*RECORDED DATA*

------------------------------

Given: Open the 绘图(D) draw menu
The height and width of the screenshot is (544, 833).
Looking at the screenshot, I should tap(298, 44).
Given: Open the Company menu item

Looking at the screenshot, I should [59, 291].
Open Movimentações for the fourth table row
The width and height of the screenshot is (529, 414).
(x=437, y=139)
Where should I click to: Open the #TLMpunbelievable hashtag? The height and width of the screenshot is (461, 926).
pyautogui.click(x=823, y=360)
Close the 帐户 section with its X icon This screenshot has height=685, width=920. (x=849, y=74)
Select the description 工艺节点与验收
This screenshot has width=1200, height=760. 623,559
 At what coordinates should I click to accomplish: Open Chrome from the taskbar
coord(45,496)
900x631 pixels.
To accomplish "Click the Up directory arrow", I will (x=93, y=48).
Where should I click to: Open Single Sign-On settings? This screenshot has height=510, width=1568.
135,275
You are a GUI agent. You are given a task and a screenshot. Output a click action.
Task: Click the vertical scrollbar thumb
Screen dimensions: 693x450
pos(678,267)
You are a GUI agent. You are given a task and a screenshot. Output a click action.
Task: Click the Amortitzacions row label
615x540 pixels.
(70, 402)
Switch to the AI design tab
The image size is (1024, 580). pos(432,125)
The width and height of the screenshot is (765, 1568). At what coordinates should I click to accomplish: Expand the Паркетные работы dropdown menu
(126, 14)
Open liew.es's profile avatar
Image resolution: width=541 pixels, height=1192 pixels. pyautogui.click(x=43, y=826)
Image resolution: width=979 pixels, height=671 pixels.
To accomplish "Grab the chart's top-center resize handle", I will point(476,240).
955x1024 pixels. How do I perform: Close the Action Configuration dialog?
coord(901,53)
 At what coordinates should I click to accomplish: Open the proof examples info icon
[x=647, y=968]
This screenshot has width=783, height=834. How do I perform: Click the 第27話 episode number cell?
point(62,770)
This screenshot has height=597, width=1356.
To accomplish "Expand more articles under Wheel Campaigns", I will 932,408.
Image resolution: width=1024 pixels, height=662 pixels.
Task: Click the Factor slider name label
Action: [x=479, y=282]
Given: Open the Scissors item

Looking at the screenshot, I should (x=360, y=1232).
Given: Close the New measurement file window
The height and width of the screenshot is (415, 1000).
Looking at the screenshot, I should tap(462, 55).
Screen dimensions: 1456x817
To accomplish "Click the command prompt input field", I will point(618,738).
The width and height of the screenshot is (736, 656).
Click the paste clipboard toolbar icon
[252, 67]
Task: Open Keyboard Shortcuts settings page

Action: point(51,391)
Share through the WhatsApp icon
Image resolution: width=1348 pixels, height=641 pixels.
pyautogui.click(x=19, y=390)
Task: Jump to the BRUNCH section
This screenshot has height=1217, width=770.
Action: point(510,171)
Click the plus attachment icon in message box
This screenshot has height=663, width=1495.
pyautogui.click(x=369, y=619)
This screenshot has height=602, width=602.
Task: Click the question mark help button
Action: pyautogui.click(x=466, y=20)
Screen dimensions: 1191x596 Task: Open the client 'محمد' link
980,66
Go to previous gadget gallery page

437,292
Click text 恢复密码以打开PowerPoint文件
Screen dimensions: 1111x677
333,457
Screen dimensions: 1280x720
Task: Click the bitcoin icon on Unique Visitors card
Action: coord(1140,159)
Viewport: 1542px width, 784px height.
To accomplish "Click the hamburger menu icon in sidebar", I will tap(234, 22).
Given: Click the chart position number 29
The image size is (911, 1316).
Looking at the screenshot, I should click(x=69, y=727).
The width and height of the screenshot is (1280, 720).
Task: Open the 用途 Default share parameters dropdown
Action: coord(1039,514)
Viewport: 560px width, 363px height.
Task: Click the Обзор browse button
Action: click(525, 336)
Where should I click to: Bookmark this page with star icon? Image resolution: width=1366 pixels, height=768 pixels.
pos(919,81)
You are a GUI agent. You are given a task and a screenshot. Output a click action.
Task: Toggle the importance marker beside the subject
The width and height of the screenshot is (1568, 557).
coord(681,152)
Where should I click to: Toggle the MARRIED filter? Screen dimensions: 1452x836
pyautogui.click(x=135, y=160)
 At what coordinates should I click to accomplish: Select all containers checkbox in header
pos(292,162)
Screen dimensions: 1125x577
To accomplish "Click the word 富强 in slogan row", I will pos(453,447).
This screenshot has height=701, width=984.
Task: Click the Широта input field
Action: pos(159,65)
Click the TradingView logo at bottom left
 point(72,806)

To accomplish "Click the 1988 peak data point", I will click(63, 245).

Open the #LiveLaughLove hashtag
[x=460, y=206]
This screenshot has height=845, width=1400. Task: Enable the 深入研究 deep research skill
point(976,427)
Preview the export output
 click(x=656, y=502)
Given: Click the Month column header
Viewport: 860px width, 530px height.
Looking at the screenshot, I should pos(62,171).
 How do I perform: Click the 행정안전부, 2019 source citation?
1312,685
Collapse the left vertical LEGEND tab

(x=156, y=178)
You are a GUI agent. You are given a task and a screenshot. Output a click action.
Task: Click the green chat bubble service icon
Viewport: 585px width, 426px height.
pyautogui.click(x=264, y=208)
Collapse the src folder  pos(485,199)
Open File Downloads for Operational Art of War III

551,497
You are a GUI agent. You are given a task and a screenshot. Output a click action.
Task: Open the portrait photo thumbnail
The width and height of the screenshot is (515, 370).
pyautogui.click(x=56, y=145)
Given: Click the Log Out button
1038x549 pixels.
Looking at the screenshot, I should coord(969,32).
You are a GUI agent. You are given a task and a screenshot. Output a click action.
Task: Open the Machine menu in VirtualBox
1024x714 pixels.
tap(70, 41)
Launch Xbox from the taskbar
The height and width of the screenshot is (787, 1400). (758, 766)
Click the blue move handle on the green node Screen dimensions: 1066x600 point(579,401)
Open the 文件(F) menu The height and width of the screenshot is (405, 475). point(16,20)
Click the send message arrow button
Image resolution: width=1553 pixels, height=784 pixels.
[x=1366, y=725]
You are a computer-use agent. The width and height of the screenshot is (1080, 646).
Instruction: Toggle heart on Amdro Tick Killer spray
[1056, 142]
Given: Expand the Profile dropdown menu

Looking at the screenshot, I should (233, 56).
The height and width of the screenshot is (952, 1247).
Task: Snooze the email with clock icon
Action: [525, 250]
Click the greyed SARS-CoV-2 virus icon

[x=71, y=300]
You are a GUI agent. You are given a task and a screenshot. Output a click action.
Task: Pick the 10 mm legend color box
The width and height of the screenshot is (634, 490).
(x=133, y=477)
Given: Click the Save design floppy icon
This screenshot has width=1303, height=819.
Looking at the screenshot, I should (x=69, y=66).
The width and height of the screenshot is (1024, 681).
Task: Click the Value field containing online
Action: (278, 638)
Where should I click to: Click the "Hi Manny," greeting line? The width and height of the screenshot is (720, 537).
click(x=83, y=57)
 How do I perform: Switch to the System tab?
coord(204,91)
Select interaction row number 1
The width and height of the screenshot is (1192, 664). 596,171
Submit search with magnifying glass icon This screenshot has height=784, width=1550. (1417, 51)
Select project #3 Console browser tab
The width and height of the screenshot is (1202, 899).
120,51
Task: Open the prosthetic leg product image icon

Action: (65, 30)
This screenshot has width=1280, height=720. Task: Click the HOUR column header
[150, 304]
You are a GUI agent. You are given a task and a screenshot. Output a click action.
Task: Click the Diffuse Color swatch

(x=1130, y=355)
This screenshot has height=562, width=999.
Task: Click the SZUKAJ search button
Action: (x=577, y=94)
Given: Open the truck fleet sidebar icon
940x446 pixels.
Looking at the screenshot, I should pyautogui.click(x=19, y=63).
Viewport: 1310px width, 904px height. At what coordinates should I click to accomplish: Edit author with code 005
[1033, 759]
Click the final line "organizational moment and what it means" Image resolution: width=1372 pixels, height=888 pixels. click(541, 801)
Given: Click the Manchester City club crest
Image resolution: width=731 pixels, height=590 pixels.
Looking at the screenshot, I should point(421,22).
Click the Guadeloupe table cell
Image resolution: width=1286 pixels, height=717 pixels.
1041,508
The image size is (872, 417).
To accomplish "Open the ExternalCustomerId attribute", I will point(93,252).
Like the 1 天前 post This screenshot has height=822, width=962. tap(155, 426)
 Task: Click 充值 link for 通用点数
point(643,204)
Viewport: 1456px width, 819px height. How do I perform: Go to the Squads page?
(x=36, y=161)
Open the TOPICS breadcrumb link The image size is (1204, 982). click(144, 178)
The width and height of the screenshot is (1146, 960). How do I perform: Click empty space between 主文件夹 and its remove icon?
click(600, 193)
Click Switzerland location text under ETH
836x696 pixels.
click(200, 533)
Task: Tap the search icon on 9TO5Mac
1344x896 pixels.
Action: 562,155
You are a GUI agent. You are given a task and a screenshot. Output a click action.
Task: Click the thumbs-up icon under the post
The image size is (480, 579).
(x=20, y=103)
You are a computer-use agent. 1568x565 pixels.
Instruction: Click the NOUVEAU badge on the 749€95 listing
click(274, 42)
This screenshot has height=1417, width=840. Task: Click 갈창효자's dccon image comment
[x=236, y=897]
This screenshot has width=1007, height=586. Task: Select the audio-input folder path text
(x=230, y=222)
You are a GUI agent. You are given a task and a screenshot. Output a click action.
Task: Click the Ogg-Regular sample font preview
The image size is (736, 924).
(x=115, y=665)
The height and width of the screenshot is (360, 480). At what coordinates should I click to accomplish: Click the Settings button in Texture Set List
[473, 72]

------------------------------

*INSTRUCTIONS TO FOLLOW*
Return, from the data above, each line in which the string "handle" appears.

*SOLUTION TO THIS PROBLEM*
To accomplish "Grab the chart's top-center resize handle", I will point(476,240).
Click the blue move handle on the green node Screen dimensions: 1066x600 point(579,401)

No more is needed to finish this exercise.